Legal Issues
December 6, 2019
California Supreme Court Rules Department Brady Lists May Go to Prosecutors
In yet another blow to longstanding protections in California for peace officer personnel records, the California Supreme Court ruled recently that a law enforcement agency may release its Brady list to prosecutors. (Association for Los Angeles Deputy Sheriffs (ALADS) v. Superior Court (2019) 8 Cal. 5th 28.) The court ruled agencies are not required to comply with Pitchess procedures before releasing the identity of officers on a Brady list when those officers are involved in a pending criminal case.
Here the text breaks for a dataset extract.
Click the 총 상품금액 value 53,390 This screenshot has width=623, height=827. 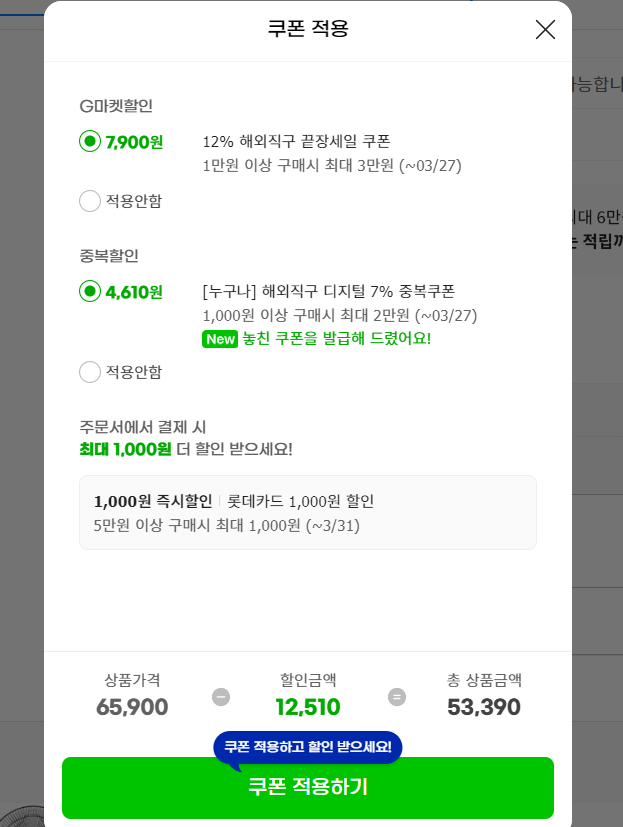coord(484,708)
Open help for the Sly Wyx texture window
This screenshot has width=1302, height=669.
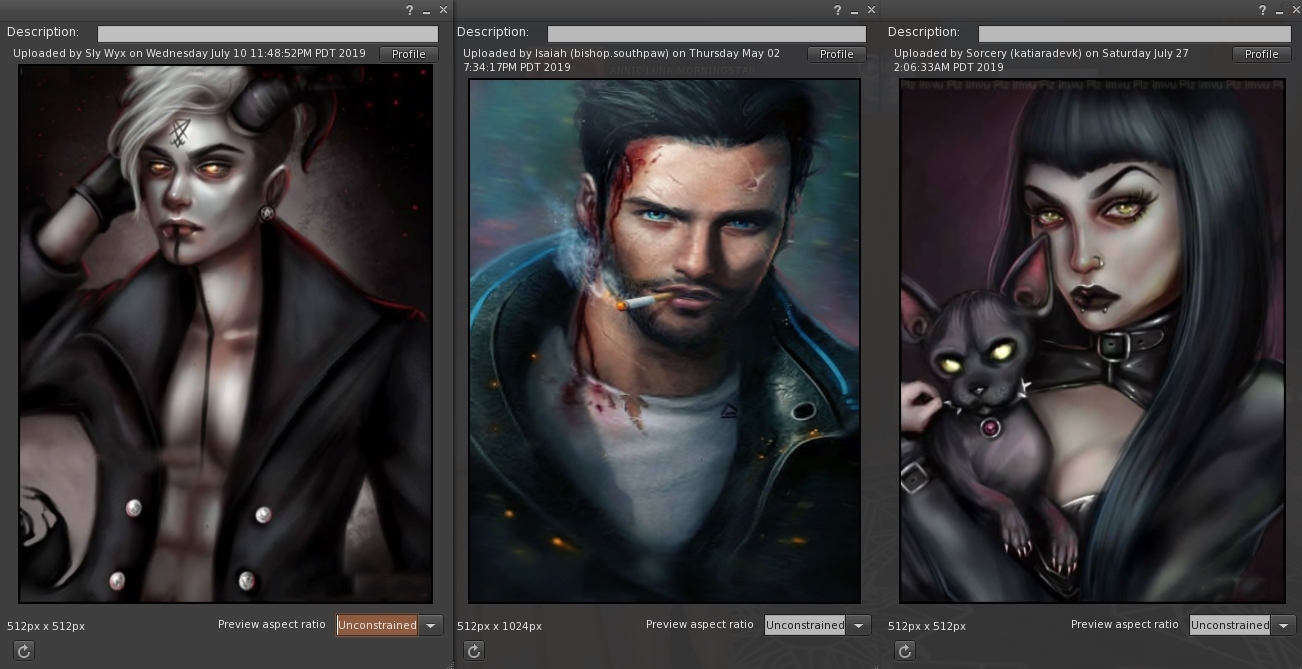(410, 10)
The ALADS case arose after the Los Angeles Sheriff's Department sent letters to about 300 deputies, notifying them they would be included on a Brady list and their names provided to the district attorneys office in any cases where there deputy could be called as a witness. The Association obtained a partial preliminary injunction to stop the disclosures unless the Department complied with the Pitchess requirements for obtaining access to peace officers personnel records. The Sheriff's Department sought Supreme Court review.
Court Hold Pitchess Statutes Do Not Prohibit Sharing Brady Lists
The Court recognizes Brady lists contain confidential information. A "Bray list" is a database or other record maintained by a law enforcement agency that identifies officers with sustained misconduct allegations that may prove exculpatory to a defendant at a trial because they involve moral turpitude, dishonesty or bias. The lists are derived from confidential peace officer personnel records and, therefor, as the Court stated, the identities of officers on a Brady list are confidential.
Previously, the prosecution's obligation under Brady v. Maryland. (1963) 373 U.S. 83, to obtain and disclose to the defense impeachment information about peace officer witnesses was limited by the Pitchess statutory scheme that protects confidential peace officer records. The Court previously ruled that even prosecutors had to file a Pitchess motion to get access to peace officer records for the purpose of satisfying the Brady obligation. (People v Superior Court (Johnson) (2015) 61 Cal.4th 696.)
But the provision in Penal Code section 832.7(a) that peace officer personnel records are "confidential and shall not be disclosed in any criminal or civil proceeding except by discovery" pursuant to Pitchess did not stop the Court from allowing disclosures in this case. The Court invented a loophole in the statutory scheme protecting the confidentiality of peace officers records by stating that all members of the "prosecuting team" – law enforcement agencies and prosecutors – may share information from employee personnel files such as whether the employee is on the Brady list. The sharing of what the Court said, because that would impair the prosecution's constitutional obligation to disclose exculpatory information to criminal defendants.
The Court did limit the information-sharing to pending criminal cases; that is law enforcement agencies are not permitted under ALAD to disclose entire Brady list to prosecutors. Disclosure to the prosecution of an officer's presence on a Brady list can occur, according to the COURT, only when there is a pending criminal case involving that officer as a witness.
Together with SB 1421, which the Court described in ALADS as reducing the amount of information an agency may withhold by making certain peace officer records nonconfidential, this decision further erodes statutory protections for peace officer records.